Gutes Gummersbach: Dort gibts keinen Decathlon

Warum sich GKK SportScheck gekauft hat, dürfte auch an der Onlinekompetenz der bisherigen Otto-Tochter liegen, die fast die Hälfte ihres Umsatzes im Internet erzielt. Das erinnert an den klugen Schachzug von Douglas, sich die Akzente-Parfümerien inklusive dem starken Onlineshop parfumdreams.de zu kaufen.
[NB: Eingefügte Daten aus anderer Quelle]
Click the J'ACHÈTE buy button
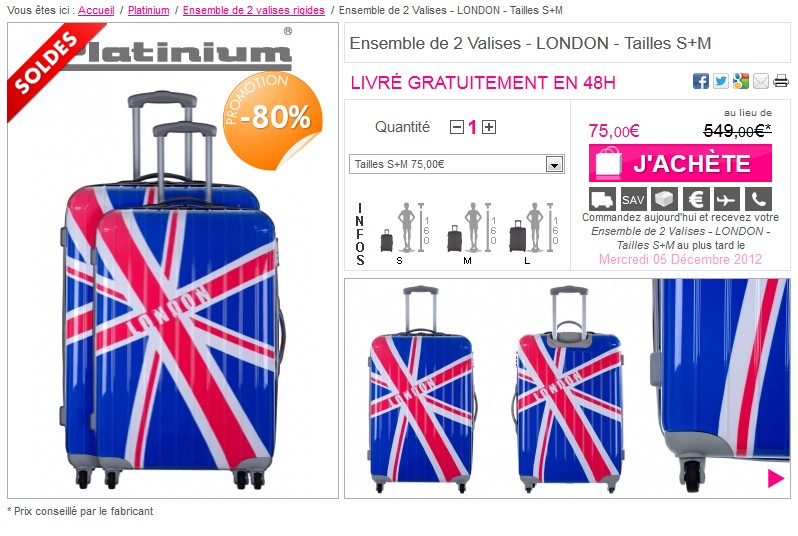The height and width of the screenshot is (536, 798). coord(680,163)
"Wir müssen wieder qualitativ und quantitativ wachsen, um daraus Erträge zu erzielen, die wir wiederum in andere Themen investieren können. Es kommt nicht unbedingt auf die Höhe der Investitionen an, sondern vielmehr auf die richtige Analyse, um damit eine Punktlandung hinzulegen", hatte von Preen einst bei Der Handel gesagt.

Wie das mit dem Wachstum aussieht, wird der Intersportchef in gut zwei Monaten erläutern, wenn er auf der Internationalen Sportartikelmesse in München seine Bilanzzahlen vorstellt. Möglicherweise ist dann seine Laune mehr so mittel. Als Stimmungsaufheller könnte dann ein Wochenende daheim dienen, nicht in Heilbronn, sondern bei Gummersbach, wo von Preen seinen Wohnsitz hat. Dort hat er keinen Decathlon-Markt vor der Haustür.

Noch.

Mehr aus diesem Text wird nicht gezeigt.